Convolution 5406 is a 64-input, 128-output, 3 by 3 convolution with an S-type enable function that accepts 64 time-multiplexed inputs on a single set of 16 parallel input connections and produces 128 time-multiplexed output values on a single set of 16 parallel output connections. Each output value is maintained for two stream processing cycles instead of the four stream processing cycles passed in. A helper block with the appropriate values loaded into the lookup table implements an S-type enable function with equivalent timing on the data channel.

MaxPool 5407 is a 128-input, 128-output, 2-by-2 maximum function configured to accept and process eight time-multiplexed values on each of the 16 parallel input connections. The output is the maximum value of each individual channel found in a block that is two places wide and two places high. The output is placed on a single set of 16 parallel output connections, and each value remains constant for eight stream processing cycles before the next value is presented. Only a single auxiliary block is required to process all 128 channels of time-multiplexed data. This provides the opportunity for sixty-four channels of time-multiplexed data in downstream nodes.
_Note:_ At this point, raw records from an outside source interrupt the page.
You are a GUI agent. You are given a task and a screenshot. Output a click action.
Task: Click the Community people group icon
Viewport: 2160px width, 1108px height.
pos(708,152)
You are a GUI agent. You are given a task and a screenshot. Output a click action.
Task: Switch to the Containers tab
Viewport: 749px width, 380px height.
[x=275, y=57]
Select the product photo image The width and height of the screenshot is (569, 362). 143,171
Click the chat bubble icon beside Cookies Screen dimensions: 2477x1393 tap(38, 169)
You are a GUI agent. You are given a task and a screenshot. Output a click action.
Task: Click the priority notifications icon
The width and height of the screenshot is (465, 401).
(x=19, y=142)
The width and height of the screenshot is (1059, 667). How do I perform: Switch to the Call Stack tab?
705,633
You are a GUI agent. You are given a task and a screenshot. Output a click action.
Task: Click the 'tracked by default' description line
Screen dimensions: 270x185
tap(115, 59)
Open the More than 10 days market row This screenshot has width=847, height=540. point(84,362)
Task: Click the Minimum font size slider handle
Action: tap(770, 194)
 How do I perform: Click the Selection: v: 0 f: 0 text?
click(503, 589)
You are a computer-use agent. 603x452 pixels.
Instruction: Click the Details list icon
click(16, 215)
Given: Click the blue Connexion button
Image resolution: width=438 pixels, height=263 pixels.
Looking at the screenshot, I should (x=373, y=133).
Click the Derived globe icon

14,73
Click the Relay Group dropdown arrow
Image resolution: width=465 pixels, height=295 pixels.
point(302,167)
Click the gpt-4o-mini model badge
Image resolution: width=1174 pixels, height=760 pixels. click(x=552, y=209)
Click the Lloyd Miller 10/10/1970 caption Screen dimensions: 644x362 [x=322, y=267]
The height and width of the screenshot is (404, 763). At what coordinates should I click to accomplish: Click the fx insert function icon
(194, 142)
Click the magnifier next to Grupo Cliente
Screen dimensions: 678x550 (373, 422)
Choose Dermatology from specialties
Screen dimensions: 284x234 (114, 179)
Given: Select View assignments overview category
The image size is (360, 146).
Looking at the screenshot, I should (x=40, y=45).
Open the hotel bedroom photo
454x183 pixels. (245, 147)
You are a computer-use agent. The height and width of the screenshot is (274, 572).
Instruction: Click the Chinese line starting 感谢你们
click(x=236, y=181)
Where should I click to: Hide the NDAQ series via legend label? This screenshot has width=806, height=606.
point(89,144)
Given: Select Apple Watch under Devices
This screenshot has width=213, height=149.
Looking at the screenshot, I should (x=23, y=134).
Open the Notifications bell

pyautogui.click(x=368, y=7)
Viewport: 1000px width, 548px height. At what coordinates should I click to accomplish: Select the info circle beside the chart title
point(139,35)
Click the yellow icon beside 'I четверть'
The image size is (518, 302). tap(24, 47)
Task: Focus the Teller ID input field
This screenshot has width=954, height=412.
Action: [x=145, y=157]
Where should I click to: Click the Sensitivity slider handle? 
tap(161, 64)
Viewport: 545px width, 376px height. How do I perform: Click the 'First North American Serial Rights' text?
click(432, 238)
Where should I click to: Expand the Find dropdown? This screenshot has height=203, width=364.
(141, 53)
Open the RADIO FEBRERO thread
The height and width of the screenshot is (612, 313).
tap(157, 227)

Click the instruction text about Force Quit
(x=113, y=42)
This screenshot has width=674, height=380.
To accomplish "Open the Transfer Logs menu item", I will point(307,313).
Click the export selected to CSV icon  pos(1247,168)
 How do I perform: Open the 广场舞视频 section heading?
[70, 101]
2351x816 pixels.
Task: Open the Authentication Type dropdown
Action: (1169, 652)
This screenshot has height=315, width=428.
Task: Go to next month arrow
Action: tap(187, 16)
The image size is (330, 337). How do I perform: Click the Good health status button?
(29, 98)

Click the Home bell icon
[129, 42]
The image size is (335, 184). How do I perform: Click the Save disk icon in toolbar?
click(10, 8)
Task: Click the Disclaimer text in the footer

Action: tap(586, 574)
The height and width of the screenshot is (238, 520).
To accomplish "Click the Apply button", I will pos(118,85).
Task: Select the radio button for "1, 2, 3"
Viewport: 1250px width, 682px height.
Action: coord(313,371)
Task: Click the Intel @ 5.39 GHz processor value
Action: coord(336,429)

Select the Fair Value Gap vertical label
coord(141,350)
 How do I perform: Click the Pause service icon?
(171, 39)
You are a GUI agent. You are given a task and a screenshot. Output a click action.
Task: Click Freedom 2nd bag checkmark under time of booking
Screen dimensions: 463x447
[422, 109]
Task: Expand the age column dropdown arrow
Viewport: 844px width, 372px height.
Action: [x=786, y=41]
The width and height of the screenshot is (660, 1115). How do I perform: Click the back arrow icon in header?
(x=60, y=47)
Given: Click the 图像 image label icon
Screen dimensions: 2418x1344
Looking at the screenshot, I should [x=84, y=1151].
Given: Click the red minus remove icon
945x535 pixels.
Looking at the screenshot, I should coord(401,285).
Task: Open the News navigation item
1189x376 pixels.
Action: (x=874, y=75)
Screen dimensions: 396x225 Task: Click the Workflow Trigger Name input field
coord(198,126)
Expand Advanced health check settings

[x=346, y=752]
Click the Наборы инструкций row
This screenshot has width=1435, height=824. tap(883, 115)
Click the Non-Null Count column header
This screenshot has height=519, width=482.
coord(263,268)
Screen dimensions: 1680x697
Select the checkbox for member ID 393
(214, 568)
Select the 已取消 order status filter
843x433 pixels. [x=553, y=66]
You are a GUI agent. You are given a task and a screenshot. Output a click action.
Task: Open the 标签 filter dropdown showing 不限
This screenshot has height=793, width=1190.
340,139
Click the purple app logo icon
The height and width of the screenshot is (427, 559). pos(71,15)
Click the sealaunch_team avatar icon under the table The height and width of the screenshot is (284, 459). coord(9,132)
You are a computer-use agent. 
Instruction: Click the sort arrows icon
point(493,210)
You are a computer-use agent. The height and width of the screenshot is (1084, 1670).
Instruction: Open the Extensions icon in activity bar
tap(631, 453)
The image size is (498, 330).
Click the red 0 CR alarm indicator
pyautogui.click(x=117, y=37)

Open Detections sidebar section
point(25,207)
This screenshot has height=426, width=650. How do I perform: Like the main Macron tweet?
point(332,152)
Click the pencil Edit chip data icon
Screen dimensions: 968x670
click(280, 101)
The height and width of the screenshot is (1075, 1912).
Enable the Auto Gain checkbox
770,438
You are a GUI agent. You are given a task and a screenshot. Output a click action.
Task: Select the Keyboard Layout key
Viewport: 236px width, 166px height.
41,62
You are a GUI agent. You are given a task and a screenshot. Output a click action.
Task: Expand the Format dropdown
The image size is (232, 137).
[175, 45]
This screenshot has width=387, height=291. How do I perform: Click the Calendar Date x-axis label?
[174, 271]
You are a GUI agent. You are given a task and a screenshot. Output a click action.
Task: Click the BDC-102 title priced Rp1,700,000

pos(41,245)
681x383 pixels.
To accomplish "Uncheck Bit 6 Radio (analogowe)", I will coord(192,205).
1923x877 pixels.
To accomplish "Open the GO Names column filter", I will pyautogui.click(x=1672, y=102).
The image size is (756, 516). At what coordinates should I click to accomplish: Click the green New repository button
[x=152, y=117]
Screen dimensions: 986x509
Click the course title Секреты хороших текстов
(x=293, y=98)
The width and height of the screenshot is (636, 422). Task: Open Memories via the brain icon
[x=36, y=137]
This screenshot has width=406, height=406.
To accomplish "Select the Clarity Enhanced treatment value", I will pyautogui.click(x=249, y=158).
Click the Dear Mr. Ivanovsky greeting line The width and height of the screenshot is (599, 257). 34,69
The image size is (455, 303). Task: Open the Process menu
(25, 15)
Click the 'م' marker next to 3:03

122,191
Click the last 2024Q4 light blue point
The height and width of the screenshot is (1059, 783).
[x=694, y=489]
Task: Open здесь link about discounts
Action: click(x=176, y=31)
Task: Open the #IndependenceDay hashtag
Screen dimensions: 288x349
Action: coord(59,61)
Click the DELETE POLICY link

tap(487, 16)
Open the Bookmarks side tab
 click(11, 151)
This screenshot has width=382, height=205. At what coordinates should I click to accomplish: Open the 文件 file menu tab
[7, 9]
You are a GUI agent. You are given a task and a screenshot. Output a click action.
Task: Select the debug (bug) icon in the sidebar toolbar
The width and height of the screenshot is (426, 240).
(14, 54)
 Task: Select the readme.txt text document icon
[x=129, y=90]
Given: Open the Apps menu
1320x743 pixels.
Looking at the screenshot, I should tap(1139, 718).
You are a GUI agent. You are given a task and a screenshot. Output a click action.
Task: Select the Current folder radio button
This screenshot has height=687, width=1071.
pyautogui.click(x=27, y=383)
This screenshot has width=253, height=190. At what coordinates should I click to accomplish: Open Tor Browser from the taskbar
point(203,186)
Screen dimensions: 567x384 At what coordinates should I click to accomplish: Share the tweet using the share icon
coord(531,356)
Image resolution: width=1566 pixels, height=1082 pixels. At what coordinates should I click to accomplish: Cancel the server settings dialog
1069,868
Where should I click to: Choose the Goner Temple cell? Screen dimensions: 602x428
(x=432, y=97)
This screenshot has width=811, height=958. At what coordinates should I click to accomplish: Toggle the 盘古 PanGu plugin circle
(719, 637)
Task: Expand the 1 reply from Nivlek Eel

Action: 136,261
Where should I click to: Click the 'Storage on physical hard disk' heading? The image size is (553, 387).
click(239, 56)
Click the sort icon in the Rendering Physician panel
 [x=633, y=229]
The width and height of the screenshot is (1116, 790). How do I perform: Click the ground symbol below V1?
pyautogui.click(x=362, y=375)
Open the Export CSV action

Convolution 5408 is a 128-input, 256-output, 3-by-3 convolution with arbitrary start function that accepts 128 time-multiplexed inputs on a single set of 16 parallel input connections and produces 256 time-multiplexed output values on a single set of 16 parallel output connections. Each output value is maintained for four stream processing cycles instead of the eight passed in. A helper block with the appropriate values loaded into the lookup table implements the arbitrary start function with equivalent timing on the data channel.

Extension 5409 is a 256-input, 256-output, 2-by-2 extension that repeats each input value twice on each of the two rows. The 256 time-multiplexed output channels are placed on a single set of 16 parallel output connections, but each repeat value remains constant for only one stream processing cycle instead of the incoming four. This function is needed to make the output array size compatible with the output of convolution 5410 described below so that concatenation of multiple channels at equivalent locations can be implemented according to the definition of the model. This reduces the chance of time-multiplexing sixteen channels of data in downstream nodes.

Convolution 5410 is a 128-input, 256-output, 3-by-3 convolution that accepts 128 time-multiplexed inputs on a single set of 16 parallel input connections and produces 256 time-multiplexed output values on a single set of 16 parallel output connections. Each output value is maintained for only one stream processing cycle, rather than two stream processing cycles passed in. A helper block with the appropriate values loaded into the lookup table implements an activation function with equivalent timing on the data channel.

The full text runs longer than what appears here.